The records show that the fruit of his two years' industry was used to acquire a comfortable home which remained the property of his wife. And the inventory of its contents at Elsbeth's death, some six years after Holbein's death, proves that this home was to the full as well furnished and comfortable as was usual with people of similar condition.
In the summer of 1528 the painter bade farewell for ever to Sir Thomas More's gracious Chelsea home. He took with him the pen-and-ink sketch for a large picture of More in the midst of his family, which has been already referred to. This was for Erasmus, who had temporarily abandoned Basel,—now so utterly unlike the Basel of former years,—and had sought the more sympathetic atmosphere of Freiburg. Bonifacius Amerbach, from the same causes, was here with Erasmus for some time. So that something like the old Froben days must have seemed still about them as the three friends sat together and talked of all that had come and gone.
But by the latter part of August Holbein was back in that now sadly-altered Basel whence his best friends were reft by trouble or death. And on the 29th of August, 1528, he bought the house next to Froben's Buchhaus, the deed attesting that he did so in person, in company with Elsbeth. The price, 300 guldens or florins, was by no means the small one it now seems, nor could the painter pay the whole sum at once. He paid down one-third, and secured the rest by a mortgage. The site of this house is now occupied by 22 St. Johann Vorstadt. Three years later, March 28th, 1531, Holbein bought out a disagreeable neighbour; and thus added to his two-storied house overlooking the Rhine the little one-storied cottage which cost him only seventy guldens. The factory at No. 20 now partially covers this latter site. Fifty years ago both of the original houses were still standing; quaint, crumbling, affecting monuments of days when Holbein's voice and Holbein's step rang through their rooms, when Frau Elsbeth swept and garnished them; and when four children added their links to the chain of a marriage which Holbein was now manfully trying to make the best of.
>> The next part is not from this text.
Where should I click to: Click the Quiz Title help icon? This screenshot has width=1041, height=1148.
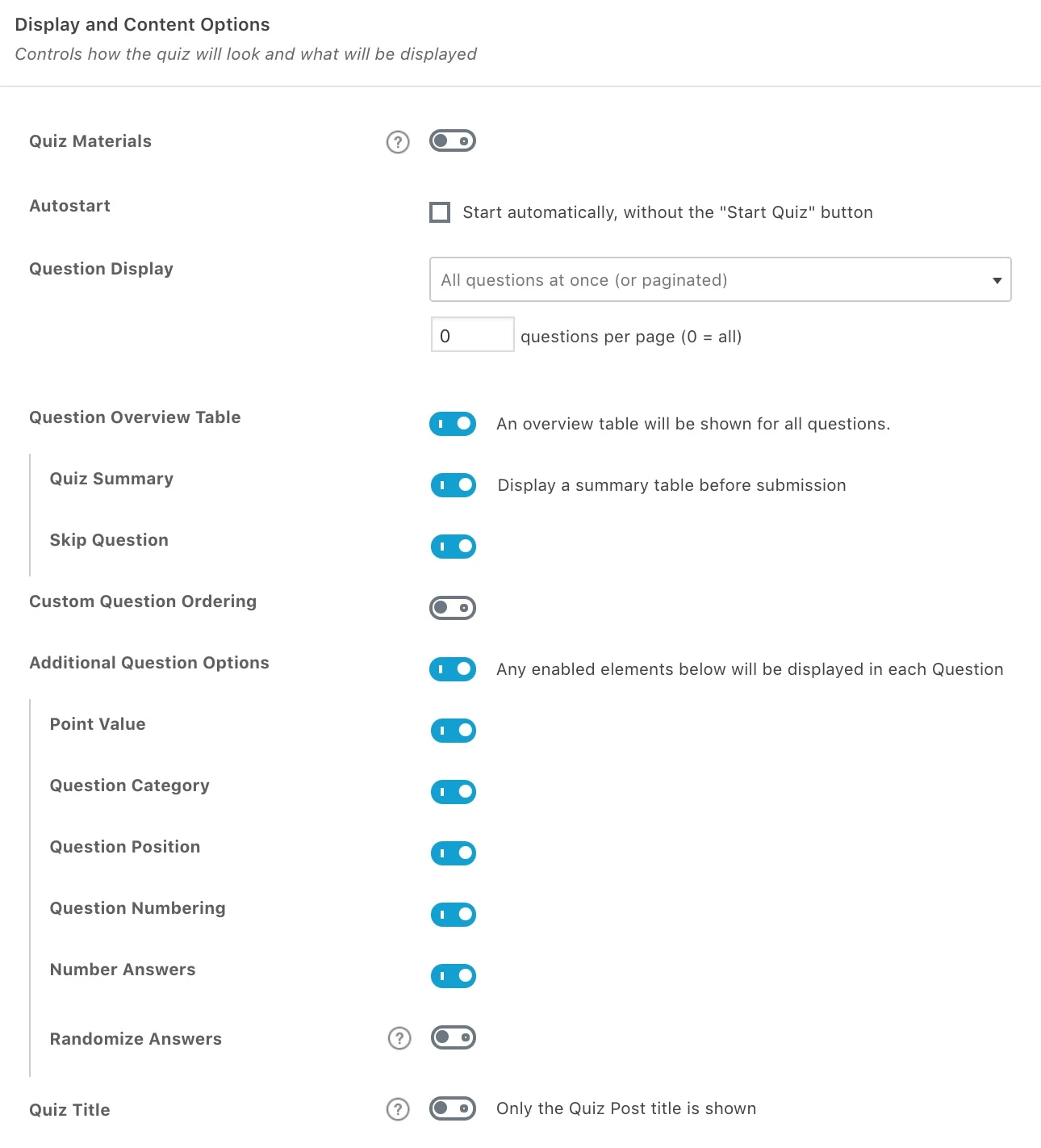point(398,1109)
It must have been in the year after the purchase of the larger house that he painted the group of his wife and the two children she had then borne him. This life-size group, done in oils on paper, is now in the Basel Museum (Plate 25). The stoical sincerity with which they are represented, and the hard outline produced by cutting out the work to mount it on its wood panel, makes a somewhat repellent impression at the first glance. And this is in no way dispersed by studying Elsbeth's traits. But the painting itself is a tour-de-force. By sheer Quality Holbein has invested these portraits,—a middle-aged, coarse-figured, unamiable-looking woman, a very commonplace infant, and a bright-faced boy,—with the prestige inseparable from an achievement of a high order.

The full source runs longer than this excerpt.